*Requirements:* Put the lines from the one containing "Where should I" through the last line into a two-column CSV with the columns input and output, one row for each entry: its text in input and its answer in output, each in a single quoted field with line breaks changed to spaces. Leave the pictures out.

*Interface element records:*

--*--

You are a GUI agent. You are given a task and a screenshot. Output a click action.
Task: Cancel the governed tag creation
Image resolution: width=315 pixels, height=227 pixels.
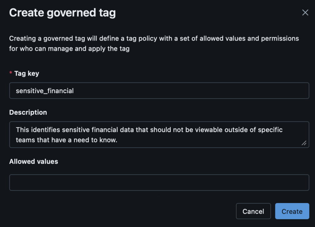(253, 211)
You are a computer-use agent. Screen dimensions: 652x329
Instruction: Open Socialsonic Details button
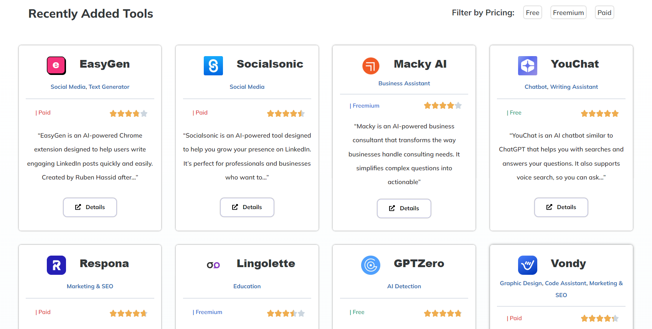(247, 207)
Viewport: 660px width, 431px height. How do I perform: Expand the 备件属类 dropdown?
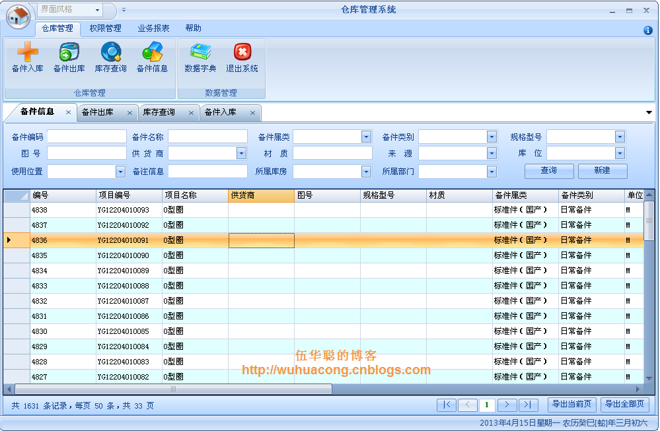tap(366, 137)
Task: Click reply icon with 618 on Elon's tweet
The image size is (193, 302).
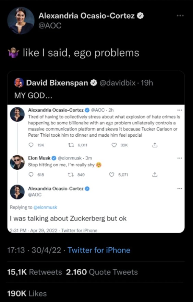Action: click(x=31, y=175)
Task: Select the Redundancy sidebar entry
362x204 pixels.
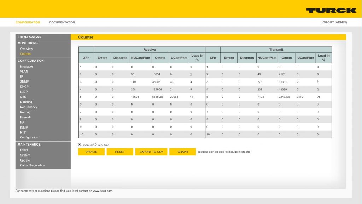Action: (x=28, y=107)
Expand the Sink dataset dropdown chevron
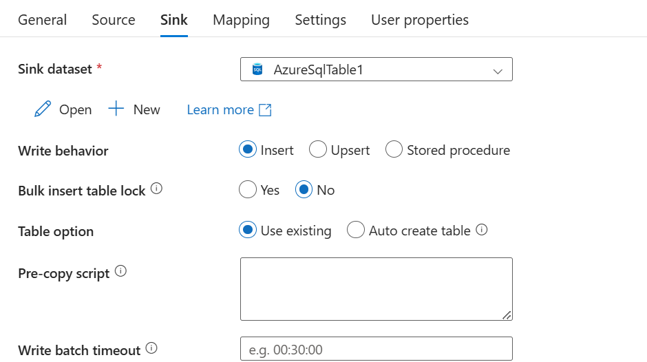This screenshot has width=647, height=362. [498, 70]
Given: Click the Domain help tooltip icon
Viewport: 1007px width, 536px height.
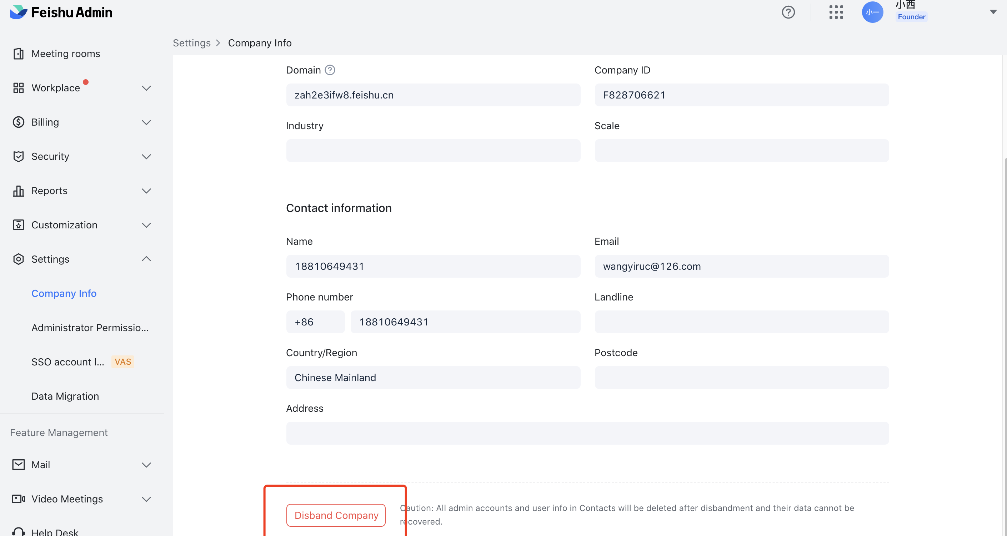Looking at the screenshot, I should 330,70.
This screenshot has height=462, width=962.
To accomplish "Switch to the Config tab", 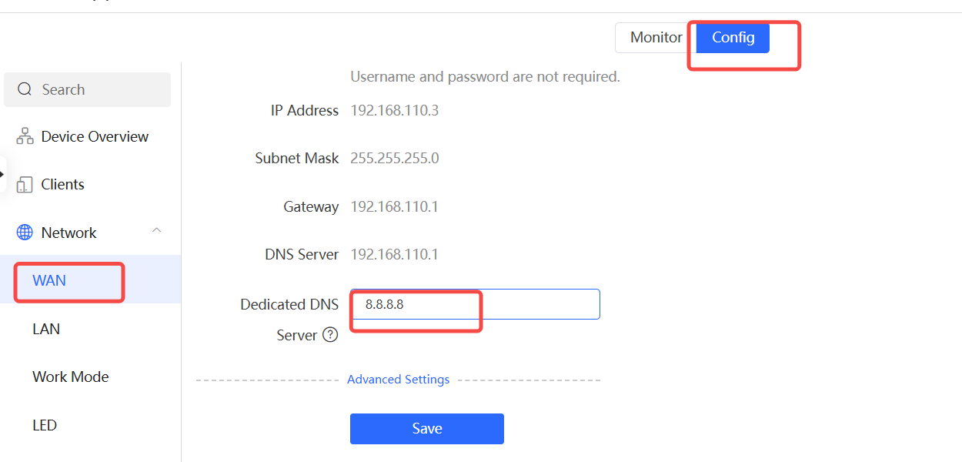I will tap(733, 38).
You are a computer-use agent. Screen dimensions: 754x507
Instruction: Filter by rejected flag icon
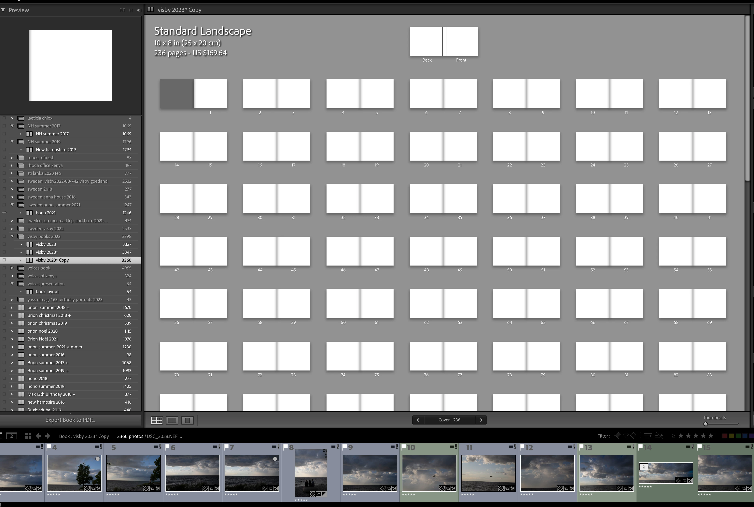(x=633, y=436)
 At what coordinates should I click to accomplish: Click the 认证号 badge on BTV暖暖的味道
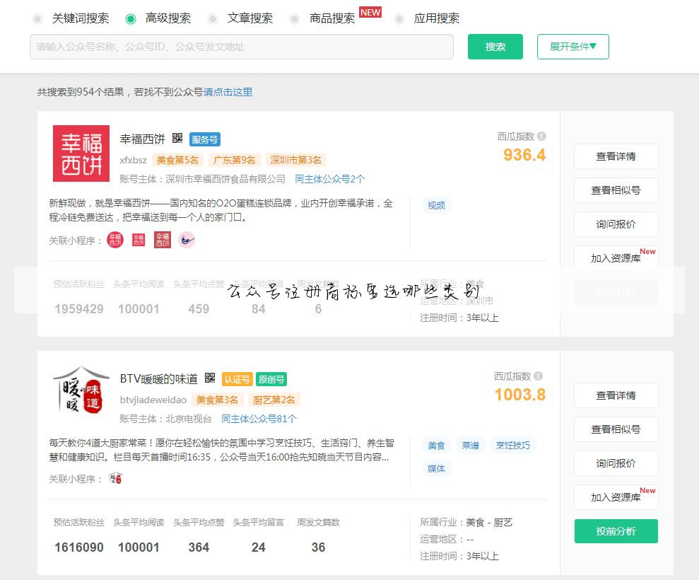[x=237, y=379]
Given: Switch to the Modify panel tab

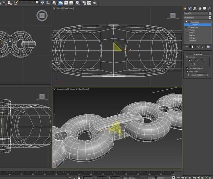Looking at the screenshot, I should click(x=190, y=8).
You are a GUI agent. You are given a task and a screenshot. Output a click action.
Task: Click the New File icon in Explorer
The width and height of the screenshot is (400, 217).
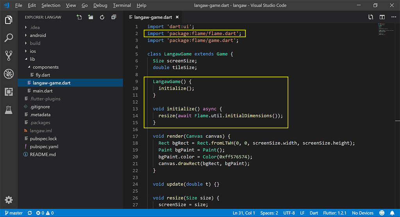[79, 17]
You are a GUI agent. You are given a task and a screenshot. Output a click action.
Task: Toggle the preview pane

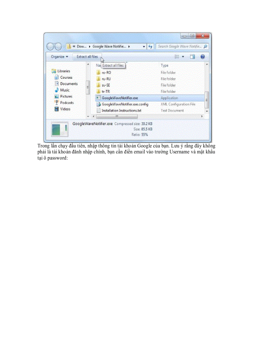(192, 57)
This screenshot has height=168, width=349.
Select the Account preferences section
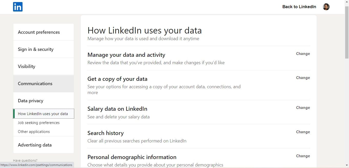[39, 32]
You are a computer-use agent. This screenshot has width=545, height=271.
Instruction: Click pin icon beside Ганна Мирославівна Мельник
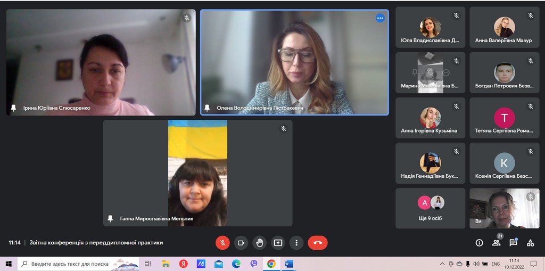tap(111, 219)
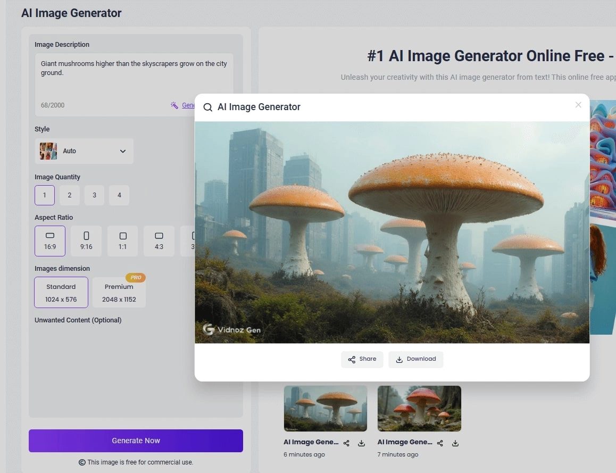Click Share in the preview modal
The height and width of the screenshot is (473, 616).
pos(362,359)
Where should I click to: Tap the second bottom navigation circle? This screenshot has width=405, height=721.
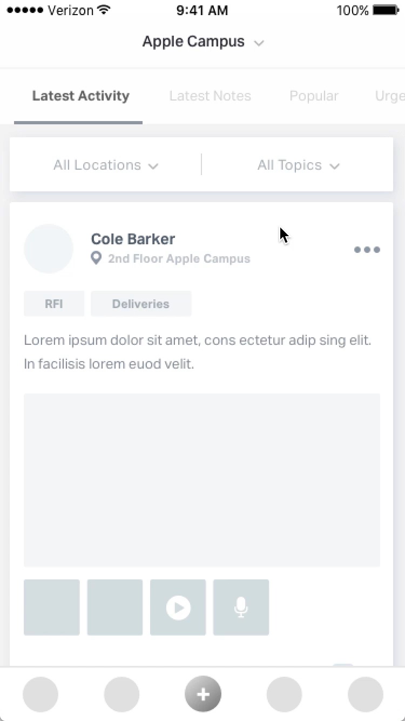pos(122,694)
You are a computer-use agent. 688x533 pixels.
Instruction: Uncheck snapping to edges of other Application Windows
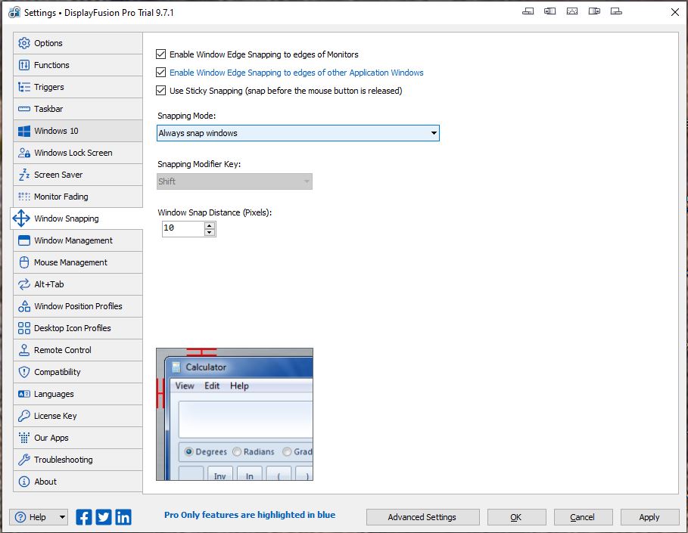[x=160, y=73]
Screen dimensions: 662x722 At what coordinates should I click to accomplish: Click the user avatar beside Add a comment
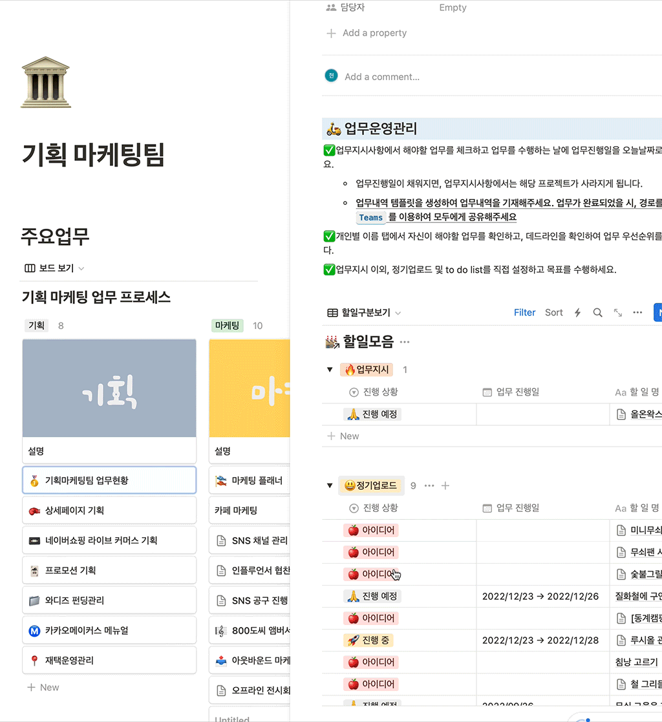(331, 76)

--*--

*Result:*
input,output
"Where should I click to: Tap the second bottom navigation circle? This screenshot has width=405, height=721.","pos(122,694)"
"You are a computer-use agent. 688x533 pixels. Instruction: Uncheck snapping to edges of other Application Windows","[x=160, y=73]"
"Screen dimensions: 662x722 At what coordinates should I click to accomplish: Click the user avatar beside Add a comment","(331, 76)"